Material shown:

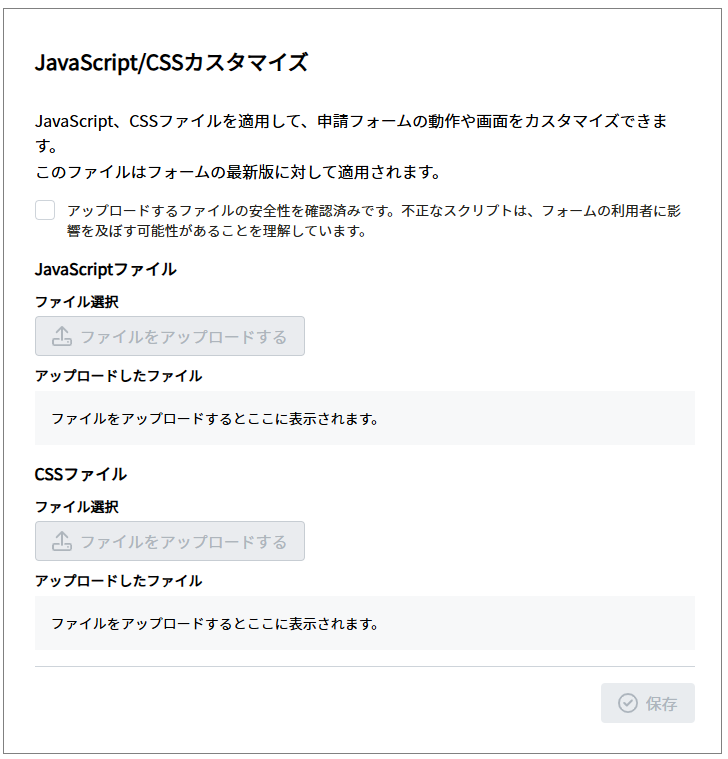Click the checkmark circle icon beside 保存
The image size is (728, 759).
point(628,703)
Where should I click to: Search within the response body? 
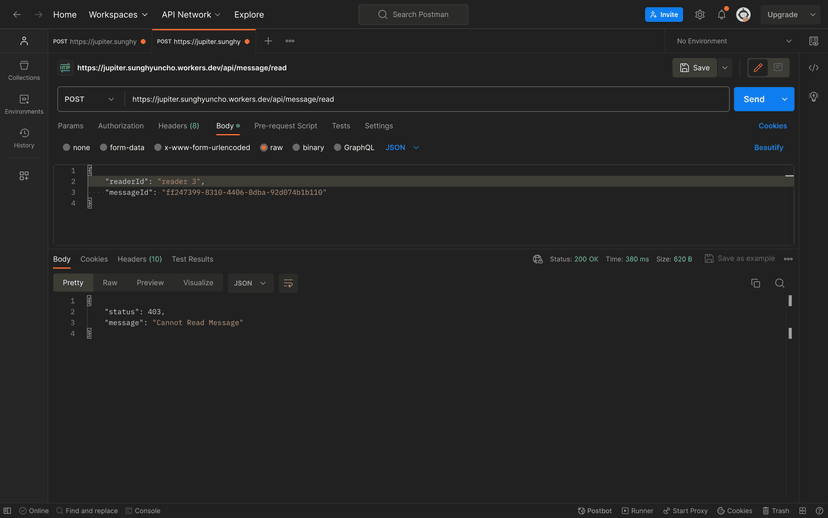780,283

Problem details: The lines from the one holding "Where should I" to the final line of the entries are to be duplicated exactly, and the pictures are to be left out.

Your response:
Where should I click to: Search within the response body? 
780,283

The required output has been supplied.